All the lasers and lassos and Aquaman kin can’t put this comic book franchise together again. Studio strong arming, glimmers of personality from its female characters and slight moments of inspiration from temporary script doctor Joss Whedon are the only redeemable qualities of Zack Snyder’s 2017 Justice League (C), more a series course correction than standalone story of interest. After confusing the motivations of cherished DC Universe icons and draining them of literal color in the previous installment, there’s a bit more shine on this apple, although it’s still kinda rotten. The plot, centering on alien supervillain Steppenwolf who wields three dangerous cosmic cubes that would be the envy of Q*bert and Coily, is superfluous to getting the comic book ensemble together to fight him (great, another origin story with a bass-voiced CGI antagonist!) Jason Momoa is brash but hardly makes a splash, his superhero of the seas largely sidelined in battle.

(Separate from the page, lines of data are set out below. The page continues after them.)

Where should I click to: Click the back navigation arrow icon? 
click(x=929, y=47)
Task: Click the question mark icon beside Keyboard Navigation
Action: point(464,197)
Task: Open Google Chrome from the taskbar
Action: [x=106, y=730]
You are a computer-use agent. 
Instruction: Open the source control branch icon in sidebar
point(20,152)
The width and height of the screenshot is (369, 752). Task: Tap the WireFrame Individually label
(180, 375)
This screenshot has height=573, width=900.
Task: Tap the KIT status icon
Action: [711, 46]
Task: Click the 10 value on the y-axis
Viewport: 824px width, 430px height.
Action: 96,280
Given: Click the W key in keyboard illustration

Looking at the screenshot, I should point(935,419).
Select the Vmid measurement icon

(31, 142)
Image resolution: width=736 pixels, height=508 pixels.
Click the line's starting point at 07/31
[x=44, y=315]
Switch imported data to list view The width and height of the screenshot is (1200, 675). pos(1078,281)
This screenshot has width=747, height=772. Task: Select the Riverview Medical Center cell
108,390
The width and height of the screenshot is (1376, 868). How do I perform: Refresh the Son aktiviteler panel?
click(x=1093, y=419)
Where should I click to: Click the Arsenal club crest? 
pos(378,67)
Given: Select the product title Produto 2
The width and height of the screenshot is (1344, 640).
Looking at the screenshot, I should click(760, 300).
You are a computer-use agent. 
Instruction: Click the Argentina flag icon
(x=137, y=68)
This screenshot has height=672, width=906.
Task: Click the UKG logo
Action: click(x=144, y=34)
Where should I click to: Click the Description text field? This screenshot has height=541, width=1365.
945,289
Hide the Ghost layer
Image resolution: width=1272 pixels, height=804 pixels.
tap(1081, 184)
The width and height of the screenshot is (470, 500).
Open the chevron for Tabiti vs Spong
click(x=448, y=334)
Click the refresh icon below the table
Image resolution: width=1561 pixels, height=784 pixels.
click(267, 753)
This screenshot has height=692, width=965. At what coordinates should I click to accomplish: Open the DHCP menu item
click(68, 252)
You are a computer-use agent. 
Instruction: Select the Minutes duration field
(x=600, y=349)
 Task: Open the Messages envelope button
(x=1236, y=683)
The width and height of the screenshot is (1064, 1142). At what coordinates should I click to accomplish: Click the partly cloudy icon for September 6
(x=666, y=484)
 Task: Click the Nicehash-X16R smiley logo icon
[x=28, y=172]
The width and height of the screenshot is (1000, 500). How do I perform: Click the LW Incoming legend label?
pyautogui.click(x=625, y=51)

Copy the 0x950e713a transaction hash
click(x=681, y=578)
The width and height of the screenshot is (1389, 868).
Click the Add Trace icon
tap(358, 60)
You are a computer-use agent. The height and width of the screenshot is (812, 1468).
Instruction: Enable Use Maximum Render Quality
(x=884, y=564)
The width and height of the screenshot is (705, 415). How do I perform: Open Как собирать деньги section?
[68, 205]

The miscast Ezra Miller’s fast-moving Flash is relegated to awkward comic relief. Ray Fisher as Cyborg is mainly seen fussing around with technology and might as well be mute, since he has so few lines. At least the luminous Gal Gadot as Wonder Woman improves every sequence she is in, and Amy Adams as Lois Lane shows some signs of life in an extended cameo. Ben Affleck sleepwalks through his role as Batman, leaving a hollow core in the protagonist circle. So we are left with watching contemplations of re-animating Henry Cavill’s Superman and witnessing the super troop fight a bento box toting baddie and his army of insects for a very long final act. The best two sequences in the entire film are in the final credits. Ultimately this anemic entry into the DC canon wins just a little simply for stopping the hemorrhaging.

“Thor: Ragnarok” Drops the Hammer of Laughter

It’s a “Hela” family reunion as Thor and Loki meet their long lost sinister sister in Taiki Waititi’s anything-goes Marvel movie Thor: Ragnarok (B-). The director’s casual humor and electric interplanetary aesthetic channeling Flash Gordon make for a much-needed change of pace after the solemn second film in this trilogy. But it’s all a bit fussy and cluttered to distract from a rather one-note protagonist. To his credit, Chris Hemsworth does get to flex some comedic chops, balancing out the scenery-chewing sequences featuring Cate Blanchett. Lugubrious back stories get in the way of the central plot, but flourishes such as an Incredible Hulk parade, a flamboyant politico played by Jeff Goldblum and a recurring gag of botched entrances and exits keep it all breezy. I wish the director had been as clever with his editing.